[Stored dataset items]
━━━━━━

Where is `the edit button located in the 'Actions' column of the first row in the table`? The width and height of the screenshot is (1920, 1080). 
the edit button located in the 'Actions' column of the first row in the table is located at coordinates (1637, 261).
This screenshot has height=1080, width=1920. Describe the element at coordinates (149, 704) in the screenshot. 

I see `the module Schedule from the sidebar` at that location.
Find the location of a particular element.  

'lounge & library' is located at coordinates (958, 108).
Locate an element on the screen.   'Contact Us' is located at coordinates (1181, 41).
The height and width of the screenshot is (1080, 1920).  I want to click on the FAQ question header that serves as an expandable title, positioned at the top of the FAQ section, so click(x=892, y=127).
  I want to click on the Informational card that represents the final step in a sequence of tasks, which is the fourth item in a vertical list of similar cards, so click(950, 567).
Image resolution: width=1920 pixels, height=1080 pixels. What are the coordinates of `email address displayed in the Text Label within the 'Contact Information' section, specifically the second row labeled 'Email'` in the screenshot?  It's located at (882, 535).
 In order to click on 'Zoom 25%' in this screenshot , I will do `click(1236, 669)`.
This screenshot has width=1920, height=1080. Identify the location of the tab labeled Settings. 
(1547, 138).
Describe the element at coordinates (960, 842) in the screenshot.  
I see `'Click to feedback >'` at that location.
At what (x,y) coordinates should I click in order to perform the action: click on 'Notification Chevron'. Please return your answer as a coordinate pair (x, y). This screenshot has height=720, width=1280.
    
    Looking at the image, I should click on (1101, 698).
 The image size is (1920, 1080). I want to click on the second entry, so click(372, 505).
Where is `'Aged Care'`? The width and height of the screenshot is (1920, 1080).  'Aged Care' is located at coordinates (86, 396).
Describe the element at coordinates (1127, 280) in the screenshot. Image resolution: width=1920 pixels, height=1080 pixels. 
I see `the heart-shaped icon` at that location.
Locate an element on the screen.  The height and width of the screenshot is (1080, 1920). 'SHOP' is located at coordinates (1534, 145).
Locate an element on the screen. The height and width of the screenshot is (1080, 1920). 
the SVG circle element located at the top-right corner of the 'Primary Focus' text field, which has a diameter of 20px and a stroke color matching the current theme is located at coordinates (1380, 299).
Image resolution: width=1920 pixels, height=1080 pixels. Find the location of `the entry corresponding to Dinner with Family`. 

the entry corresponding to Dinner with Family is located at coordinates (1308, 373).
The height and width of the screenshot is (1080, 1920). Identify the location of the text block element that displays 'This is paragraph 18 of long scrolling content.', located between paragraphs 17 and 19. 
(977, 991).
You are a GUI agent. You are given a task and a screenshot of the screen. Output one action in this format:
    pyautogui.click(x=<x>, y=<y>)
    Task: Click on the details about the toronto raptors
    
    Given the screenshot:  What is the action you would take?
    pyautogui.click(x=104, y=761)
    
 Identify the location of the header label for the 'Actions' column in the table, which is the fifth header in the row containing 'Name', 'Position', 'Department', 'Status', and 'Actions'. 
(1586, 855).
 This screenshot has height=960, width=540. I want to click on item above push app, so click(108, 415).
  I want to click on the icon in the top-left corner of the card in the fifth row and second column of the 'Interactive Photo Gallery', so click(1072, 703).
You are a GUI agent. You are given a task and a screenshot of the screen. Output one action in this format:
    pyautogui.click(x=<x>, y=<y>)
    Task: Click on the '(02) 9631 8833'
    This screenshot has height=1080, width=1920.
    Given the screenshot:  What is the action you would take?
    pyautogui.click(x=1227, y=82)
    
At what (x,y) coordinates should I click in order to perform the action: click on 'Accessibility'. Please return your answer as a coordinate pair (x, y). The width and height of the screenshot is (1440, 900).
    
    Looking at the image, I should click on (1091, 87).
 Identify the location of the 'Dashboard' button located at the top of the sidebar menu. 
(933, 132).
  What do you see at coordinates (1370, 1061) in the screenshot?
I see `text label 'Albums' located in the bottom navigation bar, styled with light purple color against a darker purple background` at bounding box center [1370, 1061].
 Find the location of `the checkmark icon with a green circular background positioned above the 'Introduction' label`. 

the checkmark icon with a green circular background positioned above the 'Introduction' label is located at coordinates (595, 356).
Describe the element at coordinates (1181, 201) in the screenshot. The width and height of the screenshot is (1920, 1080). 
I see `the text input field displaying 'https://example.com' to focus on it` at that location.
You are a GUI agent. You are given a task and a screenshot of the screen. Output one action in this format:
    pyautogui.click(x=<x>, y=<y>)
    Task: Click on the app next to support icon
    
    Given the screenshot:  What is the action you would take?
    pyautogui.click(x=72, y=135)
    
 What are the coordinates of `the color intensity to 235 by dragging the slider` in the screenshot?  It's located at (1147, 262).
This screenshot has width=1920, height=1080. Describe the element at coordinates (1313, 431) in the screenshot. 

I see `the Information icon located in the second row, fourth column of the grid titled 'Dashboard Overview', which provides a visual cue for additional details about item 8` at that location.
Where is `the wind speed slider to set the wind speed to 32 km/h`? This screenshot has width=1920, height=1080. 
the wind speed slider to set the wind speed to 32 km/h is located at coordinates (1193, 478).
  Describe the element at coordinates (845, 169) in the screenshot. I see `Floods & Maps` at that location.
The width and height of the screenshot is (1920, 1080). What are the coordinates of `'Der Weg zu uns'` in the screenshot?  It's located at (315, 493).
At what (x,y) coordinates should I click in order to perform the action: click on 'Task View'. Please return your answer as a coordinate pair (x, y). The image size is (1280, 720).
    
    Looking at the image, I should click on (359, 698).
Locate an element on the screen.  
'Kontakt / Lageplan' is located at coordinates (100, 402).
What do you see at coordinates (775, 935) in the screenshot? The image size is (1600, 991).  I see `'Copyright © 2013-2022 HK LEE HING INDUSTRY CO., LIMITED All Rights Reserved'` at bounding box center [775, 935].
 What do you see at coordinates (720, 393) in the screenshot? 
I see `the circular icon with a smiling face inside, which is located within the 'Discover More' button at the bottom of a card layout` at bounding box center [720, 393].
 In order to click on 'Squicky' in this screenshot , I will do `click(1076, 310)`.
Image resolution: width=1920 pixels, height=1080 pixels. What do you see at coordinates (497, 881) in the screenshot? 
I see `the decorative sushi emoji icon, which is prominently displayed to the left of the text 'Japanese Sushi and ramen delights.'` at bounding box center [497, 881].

━━━━━━

TASK OBJECTIVE:
Copy out every line above that contains the word "return".

ANSWER:
At what (x,y) coordinates should I click in order to perform the action: click on 'Notification Chevron'. Please return your answer as a coordinate pair (x, y). This screenshot has height=720, width=1280.
At what (x,y) coordinates should I click in order to perform the action: click on 'Accessibility'. Please return your answer as a coordinate pair (x, y). The width and height of the screenshot is (1440, 900).
At what (x,y) coordinates should I click in order to perform the action: click on 'Task View'. Please return your answer as a coordinate pair (x, y). The image size is (1280, 720).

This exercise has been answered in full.